The panel will draw on its members’ expertise in competition economics and policy and engage widely with experts and stakeholders. It will consider the impact of competition policy on the UK’s growth and productivity, on wages and labour markets and on consumer outcomes.
In particular, it will look at:
- the impacts of the emergence of a small number of big players in digital markets such as social media, e-commerce, search, and online advertising
- appropriate approaches to mergers, takeovers and anticompetitive practices in digital markets
- opportunities to enhance competition to increase business innovation and expand consumer choice
- how best to assess consumer impacts in ad-funded products and services that are “free” to consumers
It will consider what further economic policy tools and frameworks are required to best understand and assess online markets; what if any changes may be required to the powers, functions and resources of the UK’s competition authority; and what approaches should be pursued at the international level in order to address the challenges of the digital economy.
The review will not attempt to provide answers to wider social questions such as the possible implications of the digital economy for individuals’ privacy, democracy, or independence and accountability of the media. However, it will identify the intersections between competition law, alternative policy tools and other areas of policy. These questions are also further being examined in other fora.
The panel’s work will be independent of government.
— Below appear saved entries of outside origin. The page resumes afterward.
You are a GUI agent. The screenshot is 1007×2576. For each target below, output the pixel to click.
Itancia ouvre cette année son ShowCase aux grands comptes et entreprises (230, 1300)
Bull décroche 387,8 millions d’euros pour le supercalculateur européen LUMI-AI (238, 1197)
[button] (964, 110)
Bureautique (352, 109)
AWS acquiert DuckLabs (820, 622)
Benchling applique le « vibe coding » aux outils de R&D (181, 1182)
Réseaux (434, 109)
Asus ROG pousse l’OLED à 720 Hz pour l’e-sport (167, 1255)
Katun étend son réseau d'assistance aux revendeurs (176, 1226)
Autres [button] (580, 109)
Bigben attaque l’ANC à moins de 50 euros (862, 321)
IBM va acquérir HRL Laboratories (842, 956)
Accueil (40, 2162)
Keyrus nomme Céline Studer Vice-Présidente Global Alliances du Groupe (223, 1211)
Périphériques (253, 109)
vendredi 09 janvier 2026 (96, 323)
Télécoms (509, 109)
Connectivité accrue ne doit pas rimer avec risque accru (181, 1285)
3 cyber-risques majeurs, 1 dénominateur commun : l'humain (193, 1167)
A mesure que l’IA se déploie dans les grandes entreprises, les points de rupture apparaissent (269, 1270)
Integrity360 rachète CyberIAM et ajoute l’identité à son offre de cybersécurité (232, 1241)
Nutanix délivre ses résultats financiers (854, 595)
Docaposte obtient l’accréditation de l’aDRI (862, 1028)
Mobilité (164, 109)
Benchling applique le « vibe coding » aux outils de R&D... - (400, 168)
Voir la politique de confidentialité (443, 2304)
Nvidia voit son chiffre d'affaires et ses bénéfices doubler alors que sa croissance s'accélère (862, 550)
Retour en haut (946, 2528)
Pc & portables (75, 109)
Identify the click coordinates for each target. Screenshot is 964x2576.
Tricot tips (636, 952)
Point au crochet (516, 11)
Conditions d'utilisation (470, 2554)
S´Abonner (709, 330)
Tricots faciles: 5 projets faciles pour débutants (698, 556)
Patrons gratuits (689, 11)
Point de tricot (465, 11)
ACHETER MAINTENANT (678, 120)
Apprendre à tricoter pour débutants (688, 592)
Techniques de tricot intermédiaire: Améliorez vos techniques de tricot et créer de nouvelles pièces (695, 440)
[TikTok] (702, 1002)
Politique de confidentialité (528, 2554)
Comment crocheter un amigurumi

It will make a final report with its recommendations to the Chancellor of the Exchequer and the Secretary of State for Business, Energy and Industrial Strategy in early 2019. Its recommendations will inform the work of HM Treasury, the Department for Digital, Culture, Media and Sport, and the Department for Business, Energy and Industrial Strategy, particularly the Competition Law Review.
2. Key questions for the expert panel
- What are the emerging benefits and harms from digital markets such as social media, e-commerce, search, and online advertising tending towards only one or a small number of big firms?
- What are the emerging benefits and harms of the same small number of digital firms becoming present across a broad range of digital markets?
- What effect can the accumulation and concentration of data within a small number of big firms be expected to have on competition?
- How can risks and detriment to consumers in products and services that are “free” to consumers (or paid for through their data) be assessed? And how could competition effects in other markets such as advertising be addressed?
- How do technologies such as artificial intelligence and machine learning affect competition and what are their implications for competition policy? Does algorithmic pricing raise novel concerns about competition?
- What is the appropriate approach to mergers and takeovers in digital markets – what are the key challenges and how should they be addressed?
- What tools does competition policy need to deal with issues in the digital economy in a sufficiently timely, effective and far-sighted manner? To what extent are these in place in the UK?
- What approaches are being considered and developed by governments and competition authorities in other major economies? What needs to be done internationally and what can be done at the UK level?